What's harder to talk about is the stuff underneath that — the specific friction that just disappears. Here are a few examples from groups we've worked with.
One franchise group ran a single trial balance report that took 10 to 15 minutes every time it ran. While it ran, nobody else could work in the system.
So the team scheduled around it. Run it early. Run it at lunch. They'd been doing it long enough that it stopped registering as a problem — just became part of the rhythm of close week.
After the switch, the same report runs in under two minutes. System stays open. Nobody thinks about it anymore.
Small thing. Until you multiply it across every close, every month, for years.
Their CFO's words:
“Babysitting the system.” Not analysis. Not planning. Babysitting.
We've heard versions of that from more than one group. There's a whole category of restaurant finance work that exists entirely to manage around the limitations of the tools — and it's so normalized nobody calls it what it is.

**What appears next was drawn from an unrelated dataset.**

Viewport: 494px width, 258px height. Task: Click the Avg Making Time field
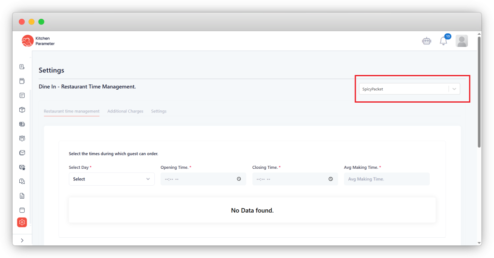pos(386,179)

Area Coaches at another group — each one responsible for six or seven restaurants — had zero visibility into the invoices being paid on their behalf. A vendor could bill wrong for months and the person closest to those stores wouldn't know until a variance showed up at close that nobody could explain.
After the implementation, they log into one system, pull up their P&Ls, drill into actual invoice images themselves. The Controller told us she's nearly at the point where she can report results the day after close.

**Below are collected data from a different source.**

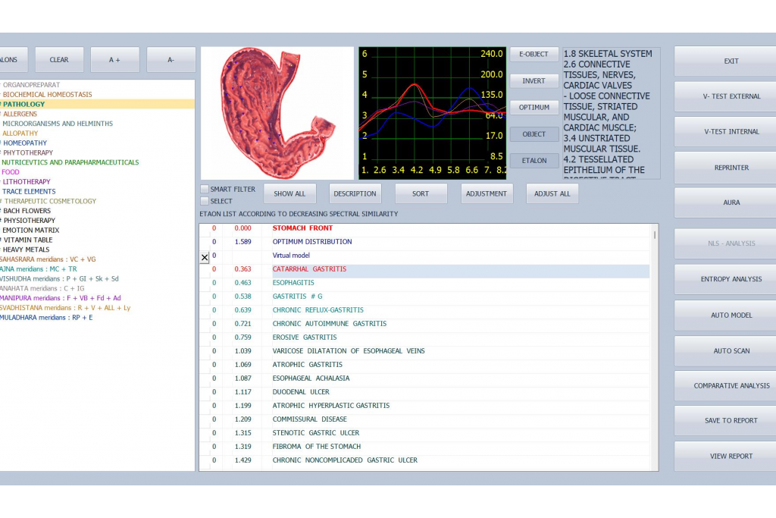Enable the SMART FILTER checkbox
The width and height of the screenshot is (776, 518).
[204, 189]
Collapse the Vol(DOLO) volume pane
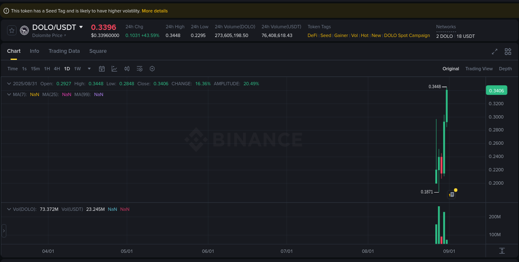The height and width of the screenshot is (262, 519). pyautogui.click(x=8, y=209)
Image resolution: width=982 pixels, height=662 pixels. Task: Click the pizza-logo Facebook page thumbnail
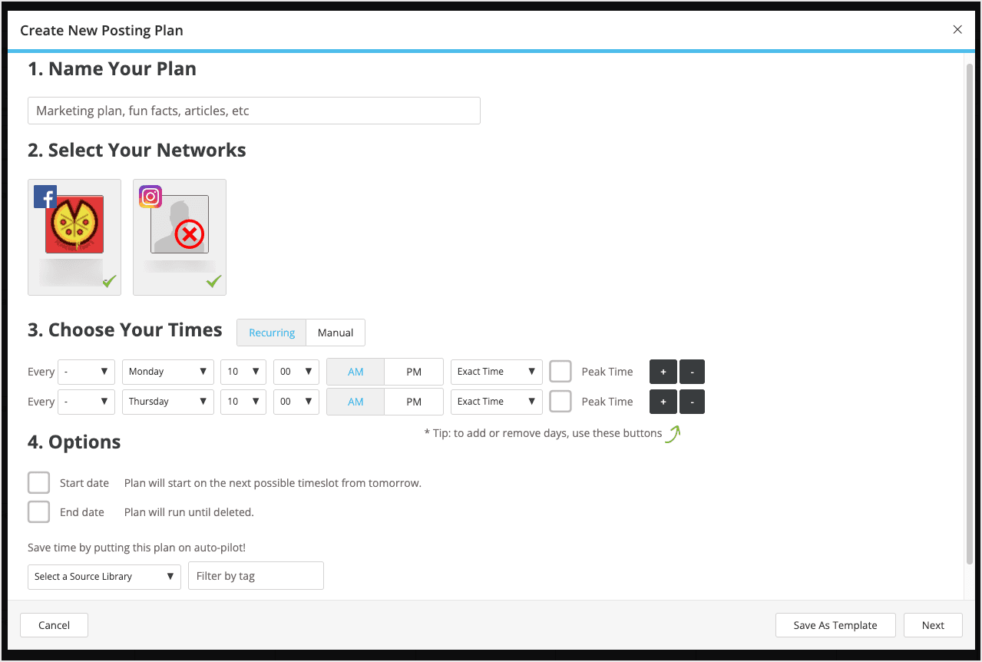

The line that stayed with us:
“If there’s an issue at a store, a solution can be implemented immediately. That wasn’t possible before — it would take up to two weeks to analyze the data and make the change.”

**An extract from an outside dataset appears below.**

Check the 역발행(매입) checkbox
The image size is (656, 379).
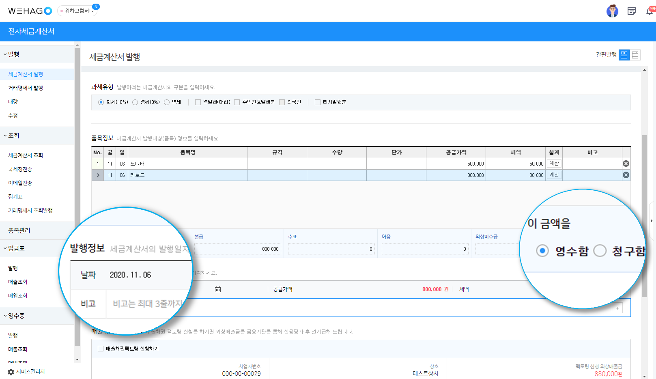(x=213, y=102)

Two weeks to immediate. That's not a close story. That's a different way of running the business.
This one doesn't come up much but it should.
A fine dining group spent three hours running investor checks every period. Now it takes ten minutes.
That's not really about the close. It's about what a CFO does with the three days before an LP meeting. Pulling numbers together — or preparing for the conversation.
The finance function either consumes leadership's time or gives it back. Most groups don't know how much is being consumed until they see the alternative.
In none of these cases was the original problem missing data. The stores were running. Transactions were happening. Invoices were being paid. The failure was in how the financial infrastructure was built to move that activity — how fast, to whom, in what form.
That's the difference between visibility and control.
Visibility is a better view of the problem. Control is what happens when the right person has that view before the moment to act on it has passed.
Getting there isn't a technology decision made on the floor. It's an accounting decision — made once, during implementation, by people who understood what the business actually needed the system to do.